Vandalised Sword of the Spirit reinstated for ANZAC Day

A sacred shrine honouring our fallen soldiers at Toowong Cemetery has returned to its rightful place in time for ANZAC Day, after a disgusting act of vandalism damaged the monument in early March.

Paddington Ward Councillor Peter Matic said the Cross of Sacrifice Memorial had been meticulously repaired and restored the Cross of Sacrifice Memorial, which honoured all fallen soldiers and the founder of ANZAC Day, Canon David Garland.

“The Brisbane community was shocked by the callous attack on Australia’s military history by the group of individuals, and craftsmen have been working around the clock to ensure this important monument would be repaired in time for ANZAC Day commemorations,” Cr Matic said.

“Council has been working with the Canon Garland Memorial Society, as well as local blacksmiths and stonemasons to restore the memorial and sword to its former glory, which required the sword to be smelted and recast.

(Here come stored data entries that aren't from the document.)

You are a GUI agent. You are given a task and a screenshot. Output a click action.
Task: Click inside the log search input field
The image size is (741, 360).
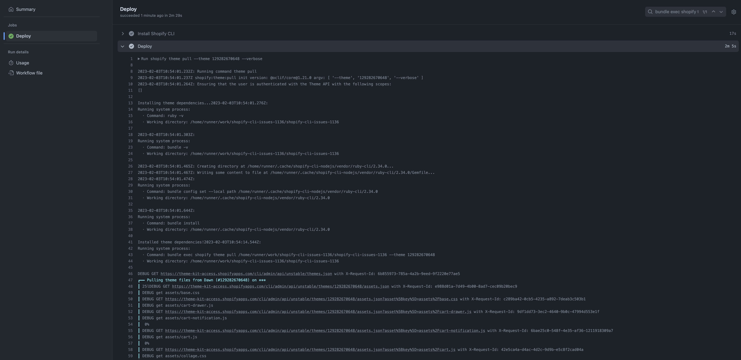pos(676,12)
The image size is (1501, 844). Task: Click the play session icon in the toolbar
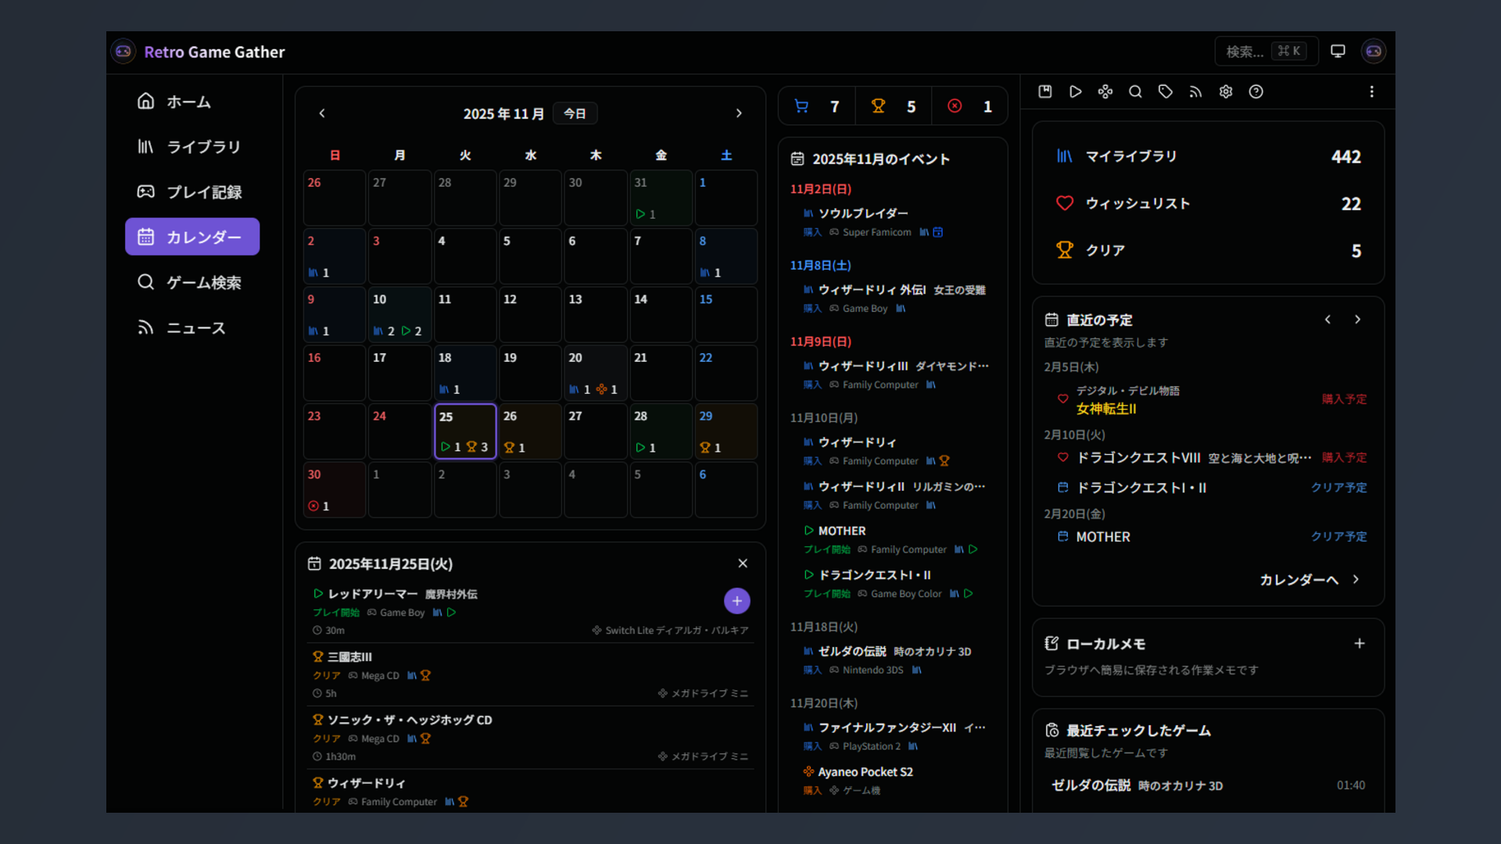point(1075,91)
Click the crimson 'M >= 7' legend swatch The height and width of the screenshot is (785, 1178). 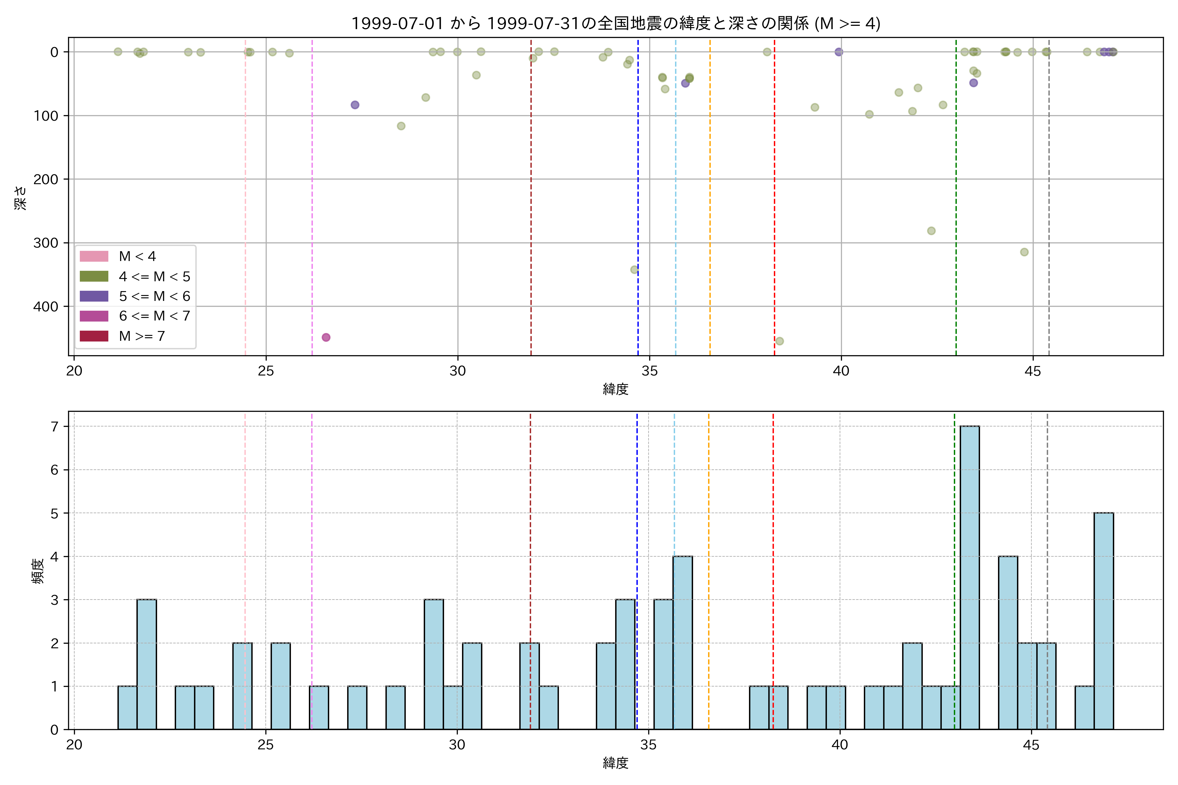94,336
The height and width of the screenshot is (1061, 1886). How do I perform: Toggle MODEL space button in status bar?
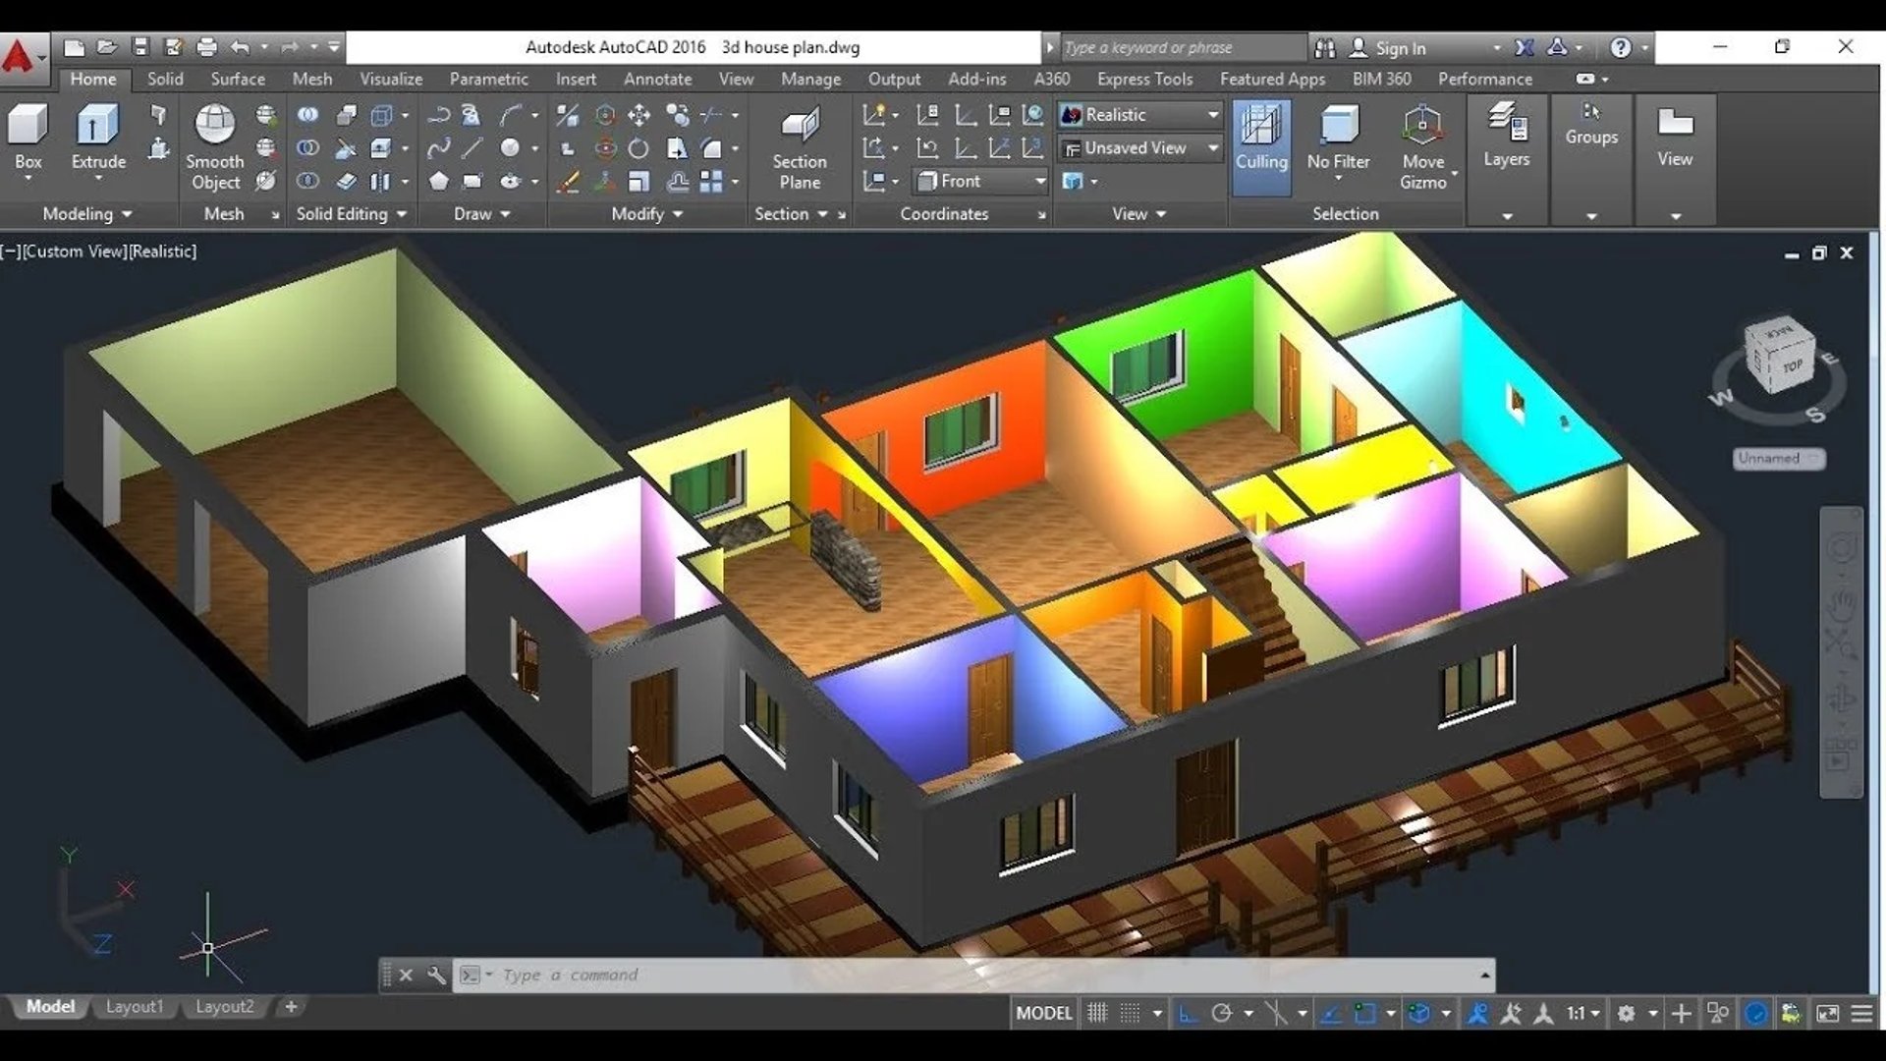[1043, 1013]
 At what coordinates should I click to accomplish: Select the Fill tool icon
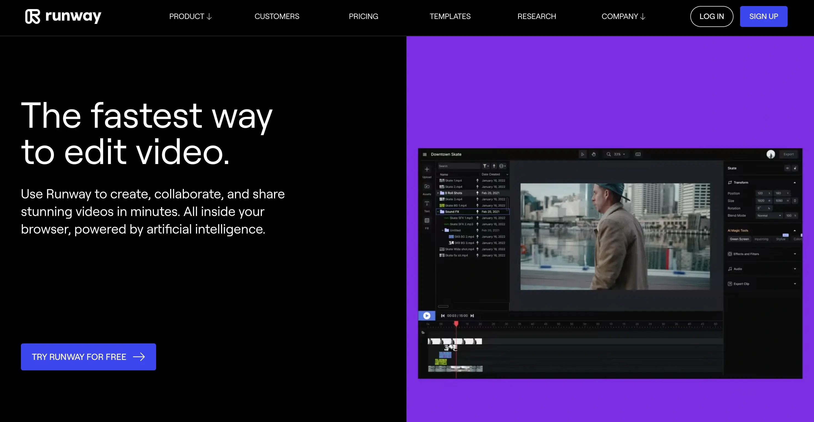(427, 220)
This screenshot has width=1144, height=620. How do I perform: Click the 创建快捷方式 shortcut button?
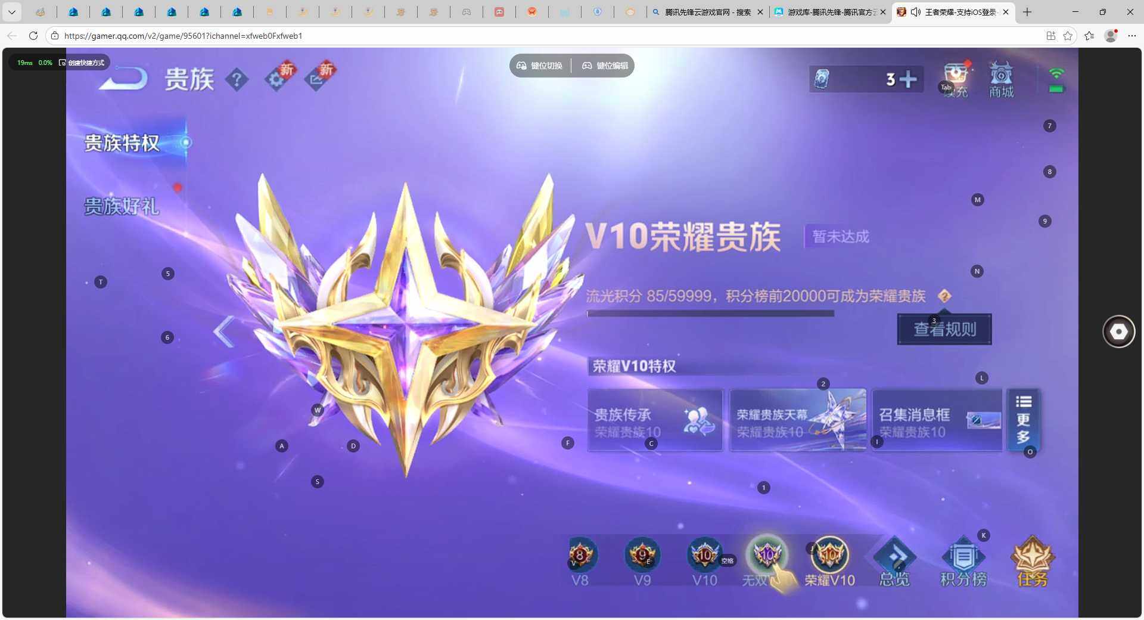pyautogui.click(x=83, y=62)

“The original bronze Sword of the Spirit was bent back upon itself in two locations and flattened to 25 per cent of its original thickness at one end – unfortunately the sword was not recoverable from this condition so had to be straightened to allow a pattern to be made for recasting.

“The stone cross was also damaged during the incident, and this was also restored and reattached by the stonemason.

“Council is currently seeking reimbursement of costs for the vandalism done to the Sword of the Spirit from the alleged offenders through the courts, and proceedings are still ongoing.”

Cr Matic said the Cross of Sacrifice Memorial was in integral part of Toowong Cemetery’s war history, and sat adjacent to the recently-established ‘Canon Garland Place’.

“Council opened the ‘Canon Garland Place’ lawn at Toowong Cemetery in 2015 to honour Canon David Garland, the man known as the ‘architect of ANZAC Day’,” he said.

“The lawn highlights the importance of Canon Garland’s contributions to Australian society to honour fallen troops, and recognises his contribution to what is now a national tradition.

“The ‘The Cross of Sacrifice’ and ‘The Stone of Remembrance’ were unveiled in 1924, and funded through fundraising activities which Canon Garland established. These memorials sit next to ‘Canon Garland Place’, which was the focus of ANZAC Day commemorations in Brisbane until the completion of ANZAC Square in 1930.

“This year, in addition to the Dawn Service that takes place at ANZAC Square, residents can once again look forward to special events at Toowong Cemetery, including a tour of the burial sites of some of our fallen soldiers to showcase their true stories.

“Visitors can take a look back in history, with nightly artistic tours retelling stories of fallen soldiers, during the week-long commemorations from 21 to 29 April, along with a movie and an ANZAC concert on the lawn at Canon Garland Place.”